Many know Angelina Jolie as a movie star and worldwide ambassador for the United Nations. But in the midst of a bitter divorce from Brad Pitt, she is also becoming an unwitting educator on the difficulties of navigating the line between protecting one’s children and alienating one’s children from their father.
The divorce battle started over an incident at an airport where Brad Pitt allegedly became intoxicated and abusive toward the children. An investigation through Child Services ensued while Angelina filed for divorce and received temporary sole custody of the parties’ children.
Generally, when a situation like this occurs, the court wants to move as expeditiously as possible to determine if the parent in question truly poses a risk of harm to the children. In this case, the court appointed a guardian ad litem to represent the children and ordered a variety of psychological assessments to determine the fitness of Brad to parent.

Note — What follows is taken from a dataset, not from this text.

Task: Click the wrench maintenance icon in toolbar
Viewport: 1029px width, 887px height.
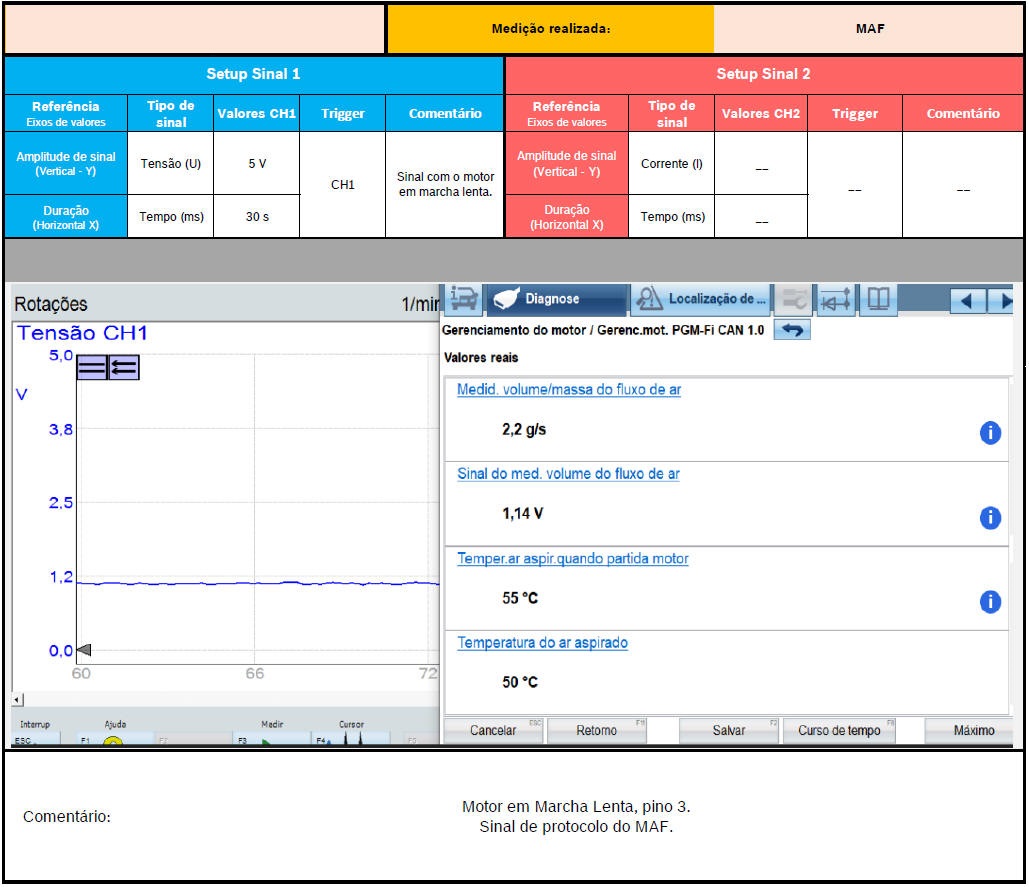Action: (794, 299)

After the investigation, Child Services and/or the psychologist will determine either that the parent poses a present risk of harm and should not spend time with the children until those problems get resolved, or that the parent does not pose a present risk of harm and the reunification process should begin.
It seems that the investigations resulted in a finding that Brad no longer poses a risk of harm to the children and should begin to exercise visits. Angelina reacted as quite a few parents do in these situations – she questioned whether the investigation was correct and was hesitant to have visits continue, fearing for the welfare of the children.
But the court does not like it when a parent does not listen to its orders. So, the court gave Angelina an ultimatum – begin the visits immediately or the court will consider transferring custody to Brad.
Angelina and Brad agreed to a temporary custody schedule for the summer, and it began this past weekend for Father’s Day. By complying with the court order so far, she is giving the kids a chance to reunite with Brad and allowing the court to assess how the children fare with each parent.
Angelina is giving parents in similar situations a teachable moment. Many parents worry that the children may not be safe with the other parent because of a variety of factors – a lack of a suitable residence, alcohol or other substance abuse, other issues of neglect – but may not have sufficient proof. Once a court says the evidence of harm is not present, not all parents remain convinced and they may want to disregard the court’s order. It seems this was Angelina’s first move and she tried to get the court to reconsider. But without actual proof, the court only became frustrated with her, believing she was the problem, not Brad, that she was manufacturing crises so that the children would not want to be with their father.
Ultimately, Angelina did the smart thing and followed the judge’s order. Obviously, if she feels a real threat of harm exists, she has avenues to pursue in the courts, including emergency appeals – but she would have to have proof. Lacking that proof in the meantime, she must comply. If her fears are well founded, they will bear out in the litigation. If not, the children will get to some sense of normalcy in their relationships with both parents. But if Angelina persists in a false narrative about Brad, she risks losing the custody she holds so dear – a lesson parents in Missouri and every state learn every day. It is one thing to protect your kids in a real risk of harm; it is quite another thing to make something out of nothing to gain an advantage in court – a move that could backfire (and almost did for Angelina).